Problem statement: Each entry below is to be copied out exactly and in full.

Exercise data:
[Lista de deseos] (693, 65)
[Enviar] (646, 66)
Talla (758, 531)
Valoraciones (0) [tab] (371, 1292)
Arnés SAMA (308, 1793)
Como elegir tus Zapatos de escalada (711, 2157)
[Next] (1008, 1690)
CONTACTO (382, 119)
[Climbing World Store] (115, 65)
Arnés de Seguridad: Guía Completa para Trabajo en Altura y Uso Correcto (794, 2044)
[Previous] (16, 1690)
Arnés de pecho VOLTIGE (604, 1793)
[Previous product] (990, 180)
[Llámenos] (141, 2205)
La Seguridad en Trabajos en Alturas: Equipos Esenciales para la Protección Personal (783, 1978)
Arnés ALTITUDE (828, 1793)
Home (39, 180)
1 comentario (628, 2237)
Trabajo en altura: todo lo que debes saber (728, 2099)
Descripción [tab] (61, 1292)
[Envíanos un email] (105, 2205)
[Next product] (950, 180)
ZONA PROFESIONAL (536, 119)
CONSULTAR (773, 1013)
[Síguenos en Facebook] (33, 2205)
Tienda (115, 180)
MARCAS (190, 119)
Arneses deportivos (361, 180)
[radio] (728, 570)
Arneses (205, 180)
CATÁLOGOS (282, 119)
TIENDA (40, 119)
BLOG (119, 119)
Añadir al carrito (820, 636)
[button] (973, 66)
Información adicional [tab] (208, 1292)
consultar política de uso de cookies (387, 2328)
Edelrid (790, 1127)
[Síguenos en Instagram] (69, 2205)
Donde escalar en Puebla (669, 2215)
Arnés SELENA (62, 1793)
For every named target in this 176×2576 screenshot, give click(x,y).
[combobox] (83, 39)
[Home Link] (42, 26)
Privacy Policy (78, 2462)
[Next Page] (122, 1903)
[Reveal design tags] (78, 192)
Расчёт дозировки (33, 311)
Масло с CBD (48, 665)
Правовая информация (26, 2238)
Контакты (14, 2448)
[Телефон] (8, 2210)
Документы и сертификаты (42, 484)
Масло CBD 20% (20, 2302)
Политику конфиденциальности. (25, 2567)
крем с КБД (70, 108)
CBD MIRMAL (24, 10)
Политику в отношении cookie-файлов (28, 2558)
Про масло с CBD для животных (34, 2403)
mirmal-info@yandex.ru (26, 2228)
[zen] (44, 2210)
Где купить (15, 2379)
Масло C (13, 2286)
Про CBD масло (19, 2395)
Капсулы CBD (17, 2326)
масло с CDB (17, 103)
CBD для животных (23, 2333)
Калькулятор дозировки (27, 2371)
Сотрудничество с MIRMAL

Written reply:
[Lista de deseos] (693, 65)
[Enviar] (646, 66)
Talla (758, 531)
Valoraciones (0) [tab] (371, 1292)
Arnés SAMA (308, 1793)
Como elegir tus Zapatos de escalada (711, 2157)
[Next] (1008, 1690)
CONTACTO (382, 119)
[Climbing World Store] (115, 65)
Arnés de Seguridad: Guía Completa para Trabajo en Altura y Uso Correcto (794, 2044)
[Previous] (16, 1690)
Arnés de pecho VOLTIGE (604, 1793)
[Previous product] (990, 180)
[Llámenos] (141, 2205)
La Seguridad en Trabajos en Alturas: Equipos Esenciales para la Protección Personal (783, 1978)
Arnés ALTITUDE (828, 1793)
Home (39, 180)
1 comentario (628, 2237)
Trabajo en altura: todo lo que debes saber (728, 2099)
Descripción [tab] (61, 1292)
[Envíanos un email] (105, 2205)
[Next product] (950, 180)
ZONA PROFESIONAL (536, 119)
CONSULTAR (773, 1013)
[Síguenos en Facebook] (33, 2205)
Tienda (115, 180)
MARCAS (190, 119)
Arneses deportivos (361, 180)
[radio] (728, 570)
Arneses (205, 180)
CATÁLOGOS (282, 119)
TIENDA (40, 119)
BLOG (119, 119)
Añadir al carrito (820, 636)
[button] (973, 66)
Información adicional [tab] (208, 1292)
consultar política de uso de cookies (387, 2328)
Edelrid (790, 1127)
[Síguenos en Instagram] (69, 2205)
Donde escalar en Puebla (669, 2215)
Arnés SELENA (62, 1793)
For every named target in this 176×2576 screenshot, give click(x,y).
[combobox] (83, 39)
[Home Link] (42, 26)
Privacy Policy (78, 2462)
[Next Page] (122, 1903)
[Reveal design tags] (78, 192)
Расчёт дозировки (33, 311)
Масло с CBD (48, 665)
Правовая информация (26, 2238)
Контакты (14, 2448)
[Телефон] (8, 2210)
Документы и сертификаты (42, 484)
Масло CBD 20% (20, 2302)
Политику конфиденциальности. (25, 2567)
крем с КБД (70, 108)
CBD MIRMAL (24, 10)
Политику в отношении cookie-файлов (28, 2558)
Про масло с CBD для животных (34, 2403)
mirmal-info@yandex.ru (26, 2228)
[zen] (44, 2210)
Где купить (15, 2379)
Масло C (13, 2286)
Про CBD масло (19, 2395)
Капсулы CBD (17, 2326)
масло с CDB (17, 103)
CBD для животных (23, 2333)
Калькулятор дозировки (27, 2371)
Сотрудничество с MIRMAL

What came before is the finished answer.